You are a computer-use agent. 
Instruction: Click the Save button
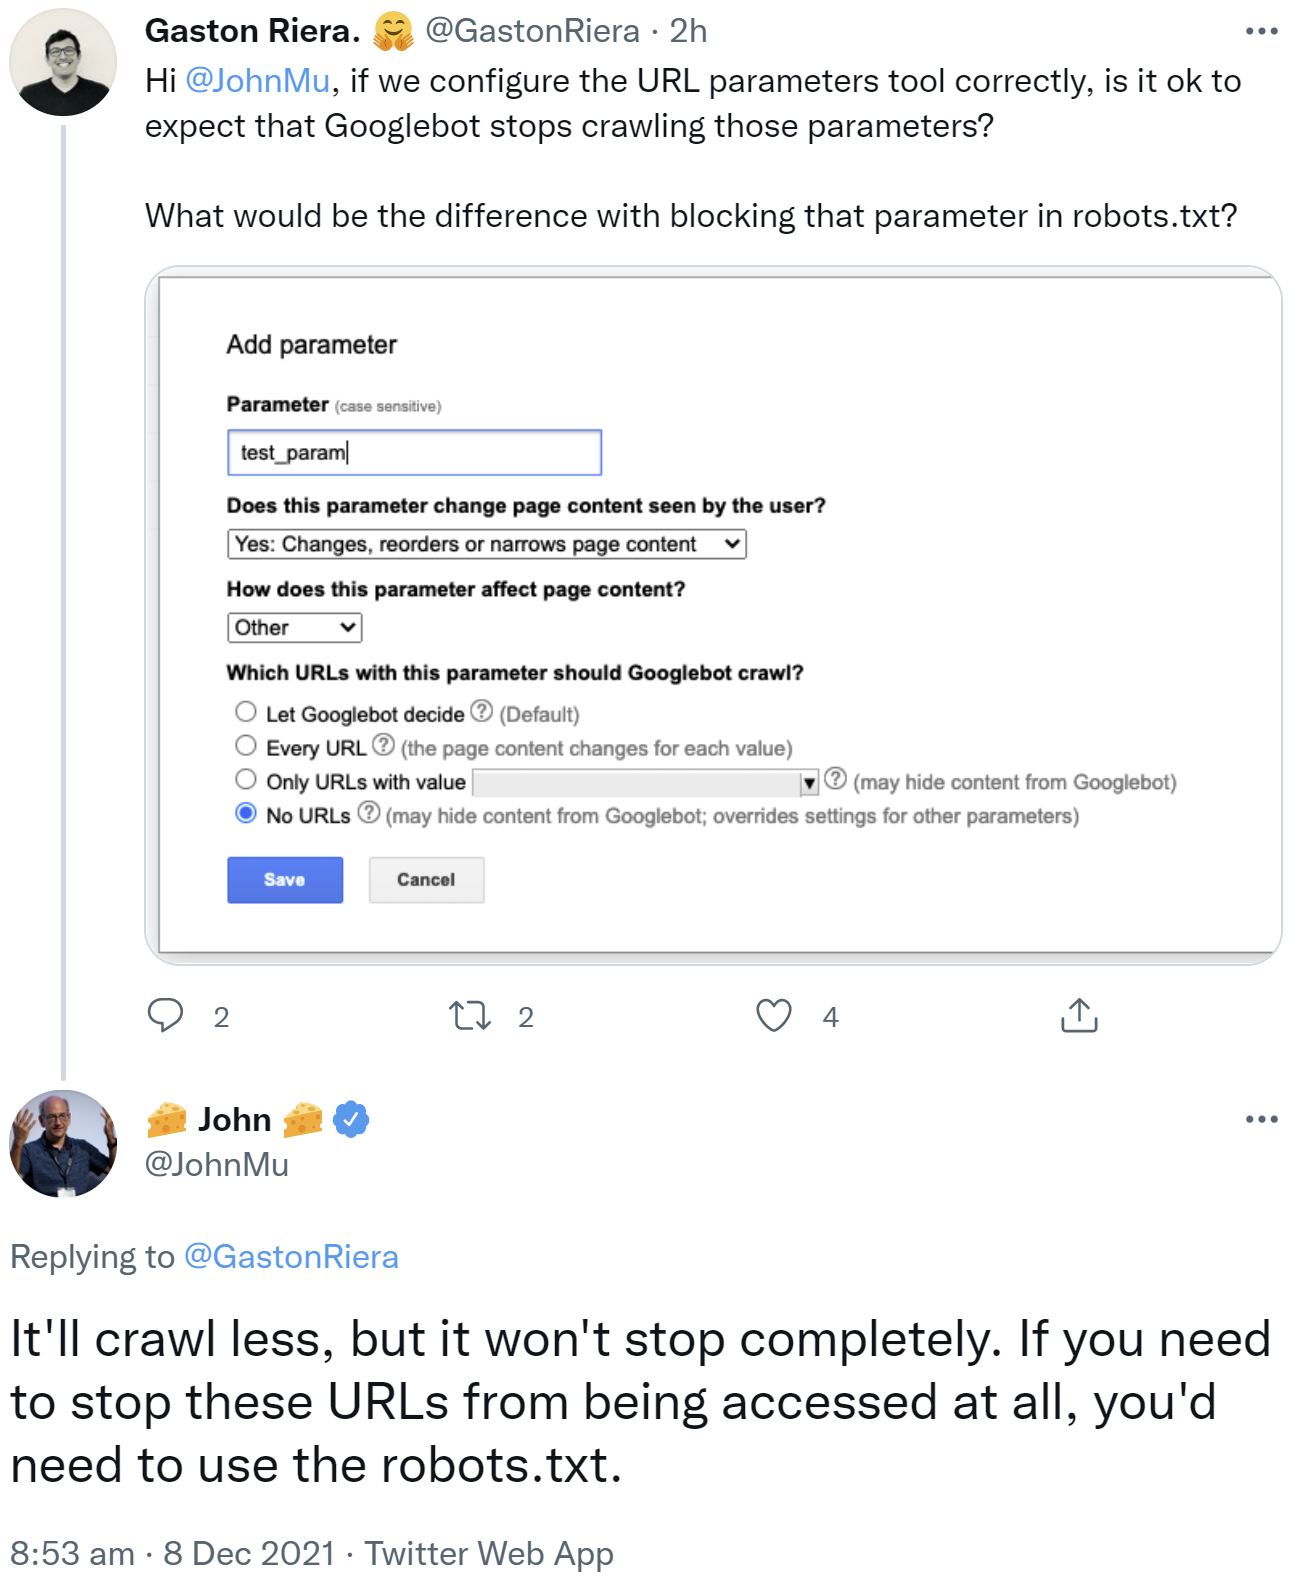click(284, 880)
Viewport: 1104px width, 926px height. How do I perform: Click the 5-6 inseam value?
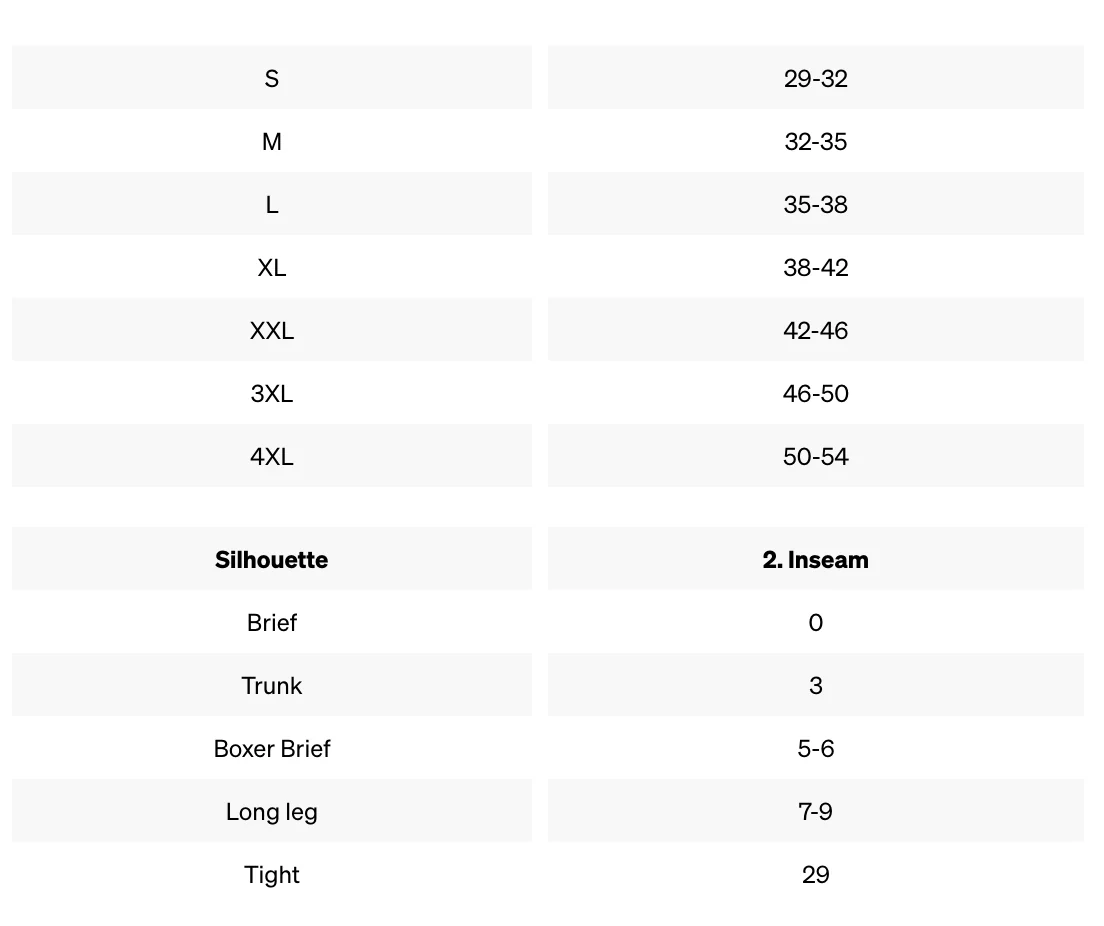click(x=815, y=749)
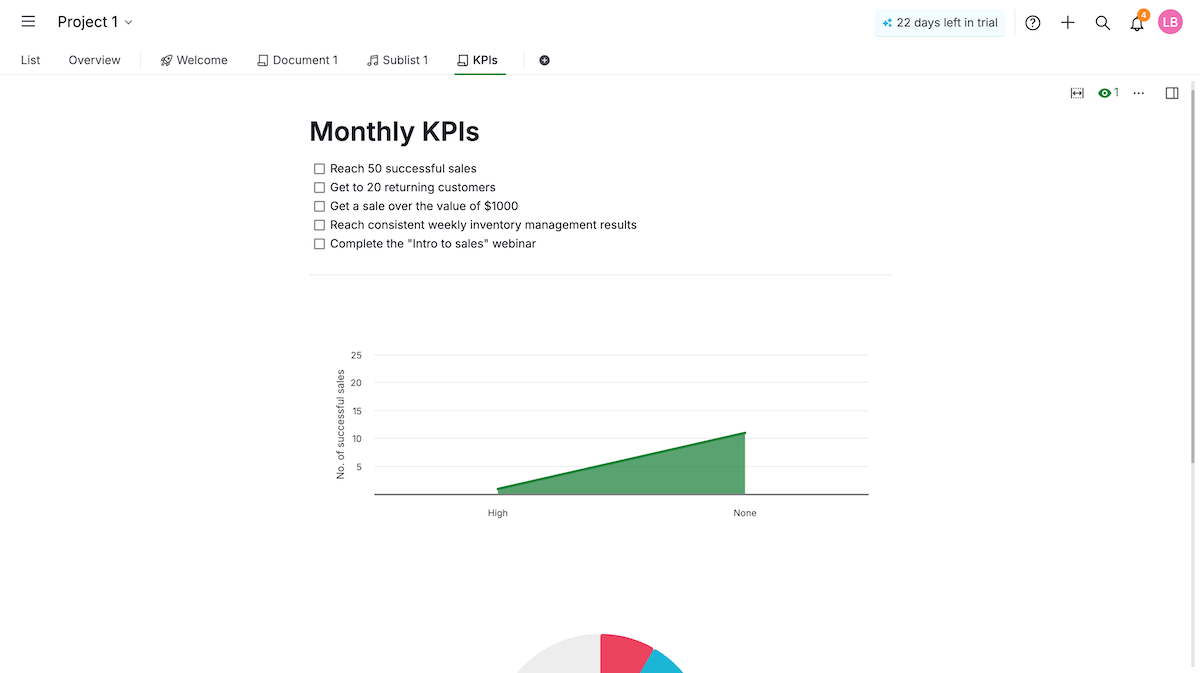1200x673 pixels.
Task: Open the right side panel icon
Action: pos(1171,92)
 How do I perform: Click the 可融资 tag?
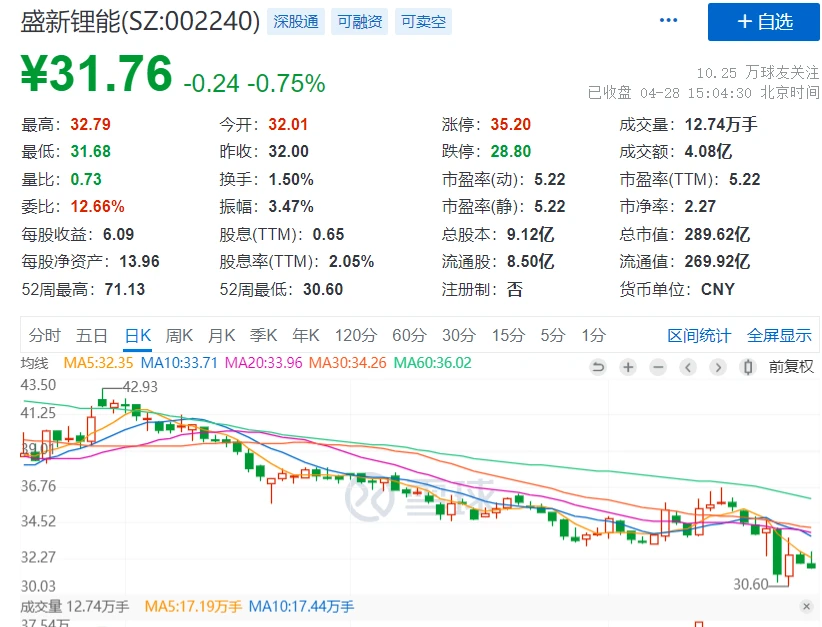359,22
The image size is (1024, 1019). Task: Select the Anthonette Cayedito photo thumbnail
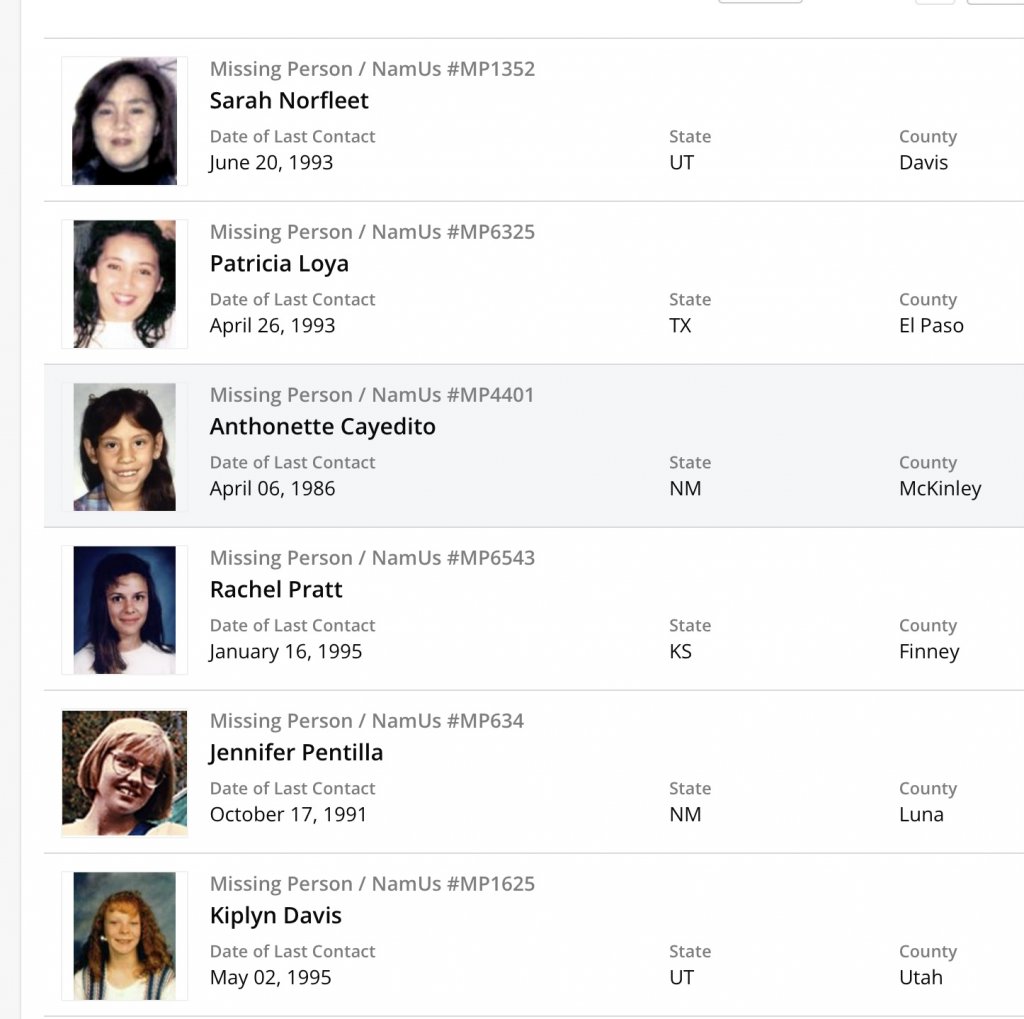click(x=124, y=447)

□ □ □ □ □

> _WHAT THE TASK ASKS_
Quote, please, only the lines running from the one with "How do I perform: Click the 可融资 tag?" down to the final line of the data above, keeping both ends and skipping the pictures.

> _ANSWER SECTION_
 How do I perform: Click the 可融资 tag?
359,22
The image size is (1024, 1019). Task: Select the Anthonette Cayedito photo thumbnail
click(x=124, y=447)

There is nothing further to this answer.